More than a million Democrats in Florida gave U.S. Rep. Val Demings an early vote of confidence Tuesday as the party’s national leaders push for her to unseat Republican U.S. Sen. Marco Rubio this fall.
Demings, 65, the former Orlando Police chief who’s served three terms in Congress, dominated the Democratic primary for U.S. Senate, besting her closest opponent with about 84% of the vote by 9:45 p.m. She’s running to become the first Black U.S. senator from Florida.
The Associated Press called the race at 8:01 p.m.
Addressing supporters at a watch party in Orlando, Demings spoke of her vision for the country.
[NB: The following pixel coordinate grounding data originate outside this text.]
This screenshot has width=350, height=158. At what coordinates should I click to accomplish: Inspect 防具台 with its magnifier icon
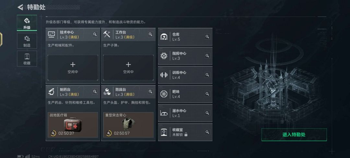click(150, 92)
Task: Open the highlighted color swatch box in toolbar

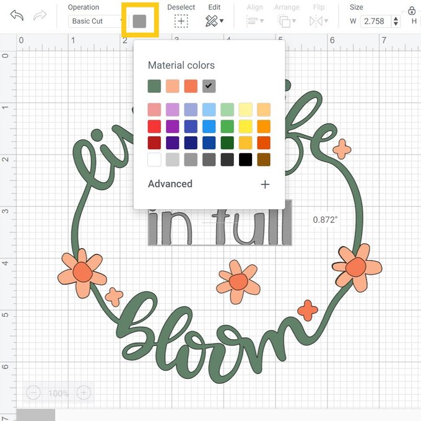Action: pos(139,20)
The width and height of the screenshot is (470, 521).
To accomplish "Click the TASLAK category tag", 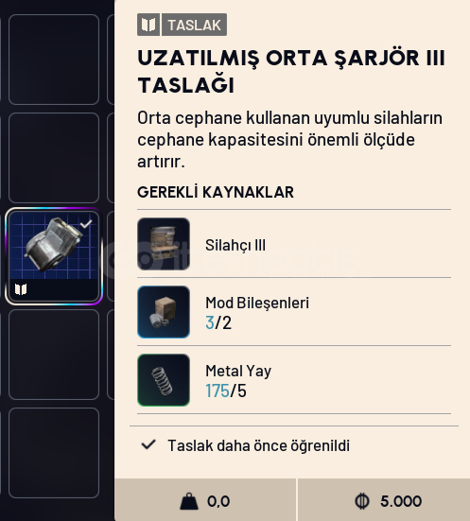I will pos(194,25).
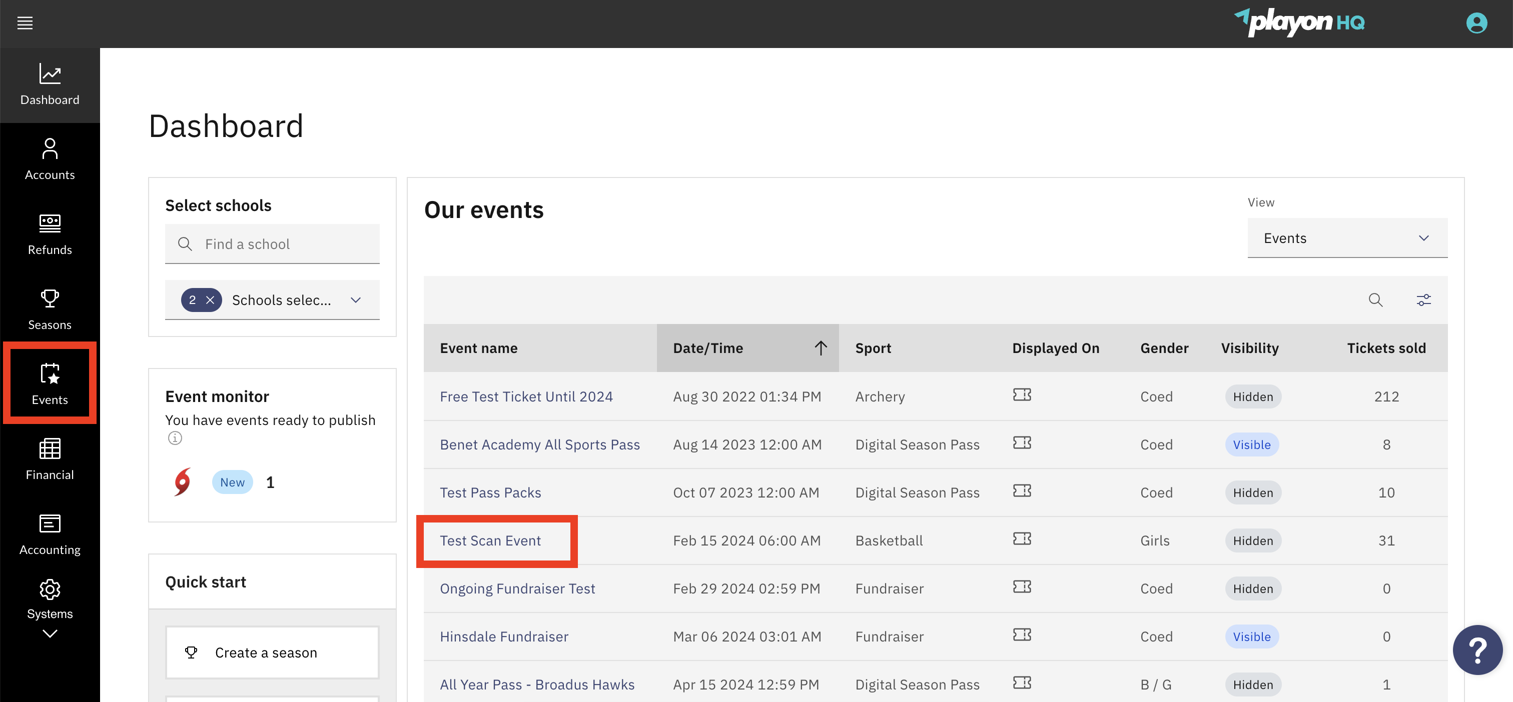The image size is (1513, 702).
Task: Expand the Systems menu chevron
Action: pyautogui.click(x=50, y=634)
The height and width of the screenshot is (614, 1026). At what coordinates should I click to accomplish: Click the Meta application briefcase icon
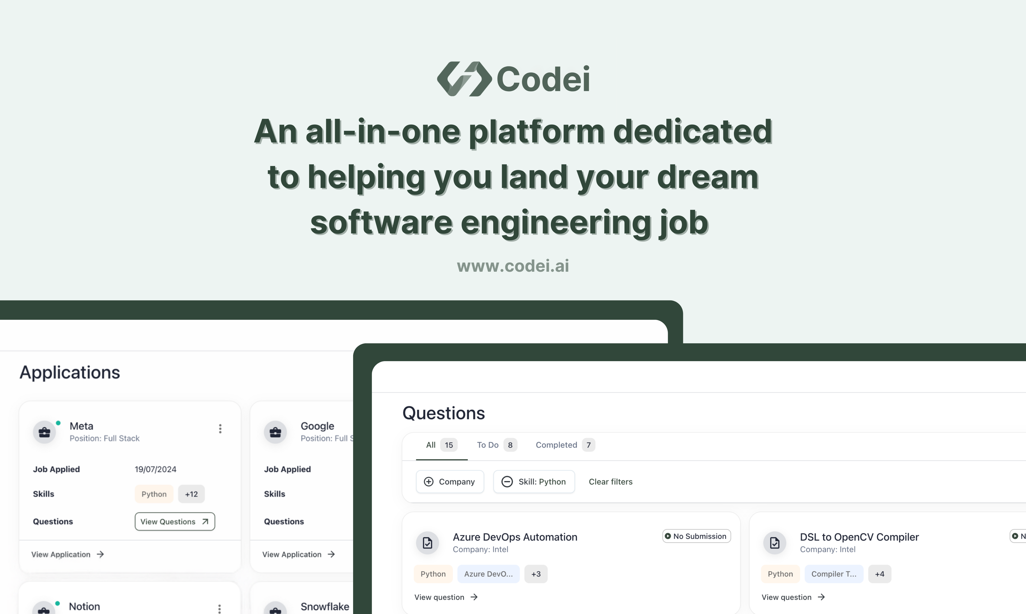pyautogui.click(x=45, y=431)
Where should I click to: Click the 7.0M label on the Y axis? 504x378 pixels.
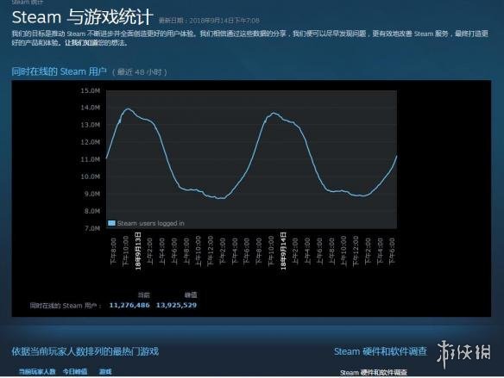tap(92, 228)
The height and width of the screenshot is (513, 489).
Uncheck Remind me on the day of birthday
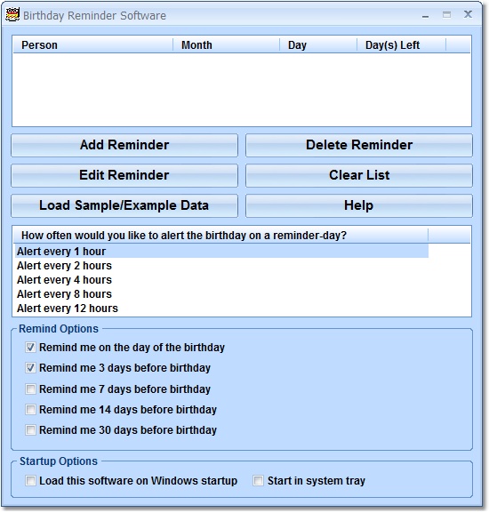coord(30,347)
She touched on reducing gun violence and protecting public education and the dignity of retired people.
“It’s about holding America to its promises,” she said. “The promise that every person — regardless of who they are, the color of their skin, how much money they might have in the bank, their sexual orientation, sexual identity or religion — will have the opportunity to succeed in the country we call the greatest country in the world. I dream of that America.”
Attorney and former state Rep. Brian Rush, 63, was in second with 6.3% of the vote. He ran on a platform of immigration reform and fiscal discipline.
William Sanchez, 60, an immigration attorney, had netted 5.6% of the vote. He ran on progressive policy positions such as support for the Green New Deal and Medicare for all.
And Ricardo De La Fuente, a green energy entrepreneur, was running last with 3.8%. The youngest candidate in the race at 32, De La Fuente ran on a platform of unifying the electorate.
Before the contest had been called, Rubio’s office released a statement calling Demings a “Pelosi Puppet” and “radical rubber stamp.”
The primary was hardly a race at all. With Demings’ eyes trained on Rubio for months, the Democratic candidates never debated. The congresswoman proved to be a formidable fundraiser, pulling in at least $47.8 million before the primary — $34.8 million of that coming from individual donations of $200 or less.
Demings outspent all her opponents more than 170 to 1, federal records show.